CARNEGIE HALL PRESENTS
ANCIENT PATHS, MODERN VOICES
October 21–November 10, 2009

CHINA IN CHELSEA AND BEYOND BRINGS TOGETHER
NEW YORK CITY’S TOP ART GALLERIES FOR EXHIBITIONS OF
CHINESE CONTEMPORARY ART

Visual Art in the Festival also Includes a Zankel Hall Photography Exhibit;
Panel Discussion at Asia Society with Melissa Chiu, Tan Dun, and Wenda Gu;
and Exhibition of Chinese Musical Instruments
and Art at The Metropolitan Museum of Art

From October 21 to November 10, 2009, Carnegie Hall presents Ancient Paths, Modern Voices: A Festival Celebrating Chinese Culture, paying tribute to China’s diverse and vibrant culture and its influence around the world with 21 days of events at Carnegie Hall and throughout the city at New York partner institutions.

For the festival, Carnegie Hall has partnered with select New York art galleries for China In Chelsea and Beyond, an event celebrating Chinese contemporary visual arts and exhibiting work by some of today’s leading Chinese artists. Participating galleries are Arario Gallery, AW Asia, Chambers Fine Art, ChinaSquare, Goedhuis Contemporary, Max Protetch Gallery, and Stux Gallery, with featured artists including Yue Minjun, Qi Zhilong, Tan Dun, Sun Xun, and many more. (See below for details and specific dates of each gallery’s exhibition.)

▶ Recorded information:
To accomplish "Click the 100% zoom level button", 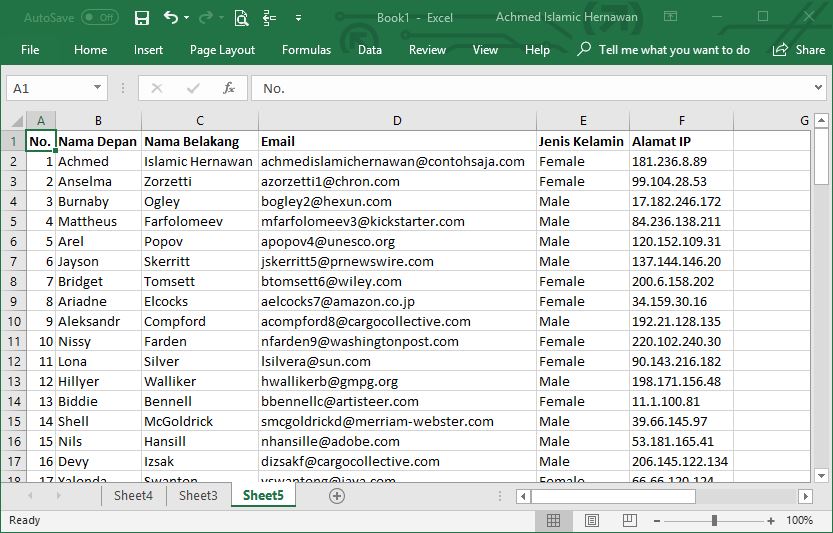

▶ Task details: Pick up the Carnegie Hall festival announcement after its final sentence and continue writing it.

▶ Reply:
Also, beginning October 21, Carnegie Hall will present Harmonic Visions, an exhibition of contemporary Chinese photography in Zankel Hall, sponsored and curated by Chambers Fine Art. China boasts more than 5,000 years of history, the presence and influence of which can be felt in many aspects of its society and culture. The visual artists featured in this exhibition combine their experiences of living in contemporary China with the country’s rich and diverse traditions. Artists featured are: Hong Hao, Hong Lei, He Yunchang, Qiu Zhijie, Rong Rong, Weng Fen, Wang Tiande, Yin Xiuzhen, Song Dong, and Zhang Huan. The exhibit will be open to Zankel Hall concertgoers through December 31.

Other visual arts events, presented by festival partners, include a panel discussion, China Art(s) Today, on November 2 at the Asia Society, moderated by Asia Society Director Melissa Chiu and featuring avant-garde artist Wenda Gu and award-winning composer and artist Tan Dun; and Silk and Bamboo: Music and Art of China, an exhibition of Chinese instruments and art, presented by The Metropolitan Museum of Art through February 7, 2010. On October 18, the museum presents “Sunday at the Met—A Chinese Celebration,” an event related to the exhibition, featuring performance and discussion.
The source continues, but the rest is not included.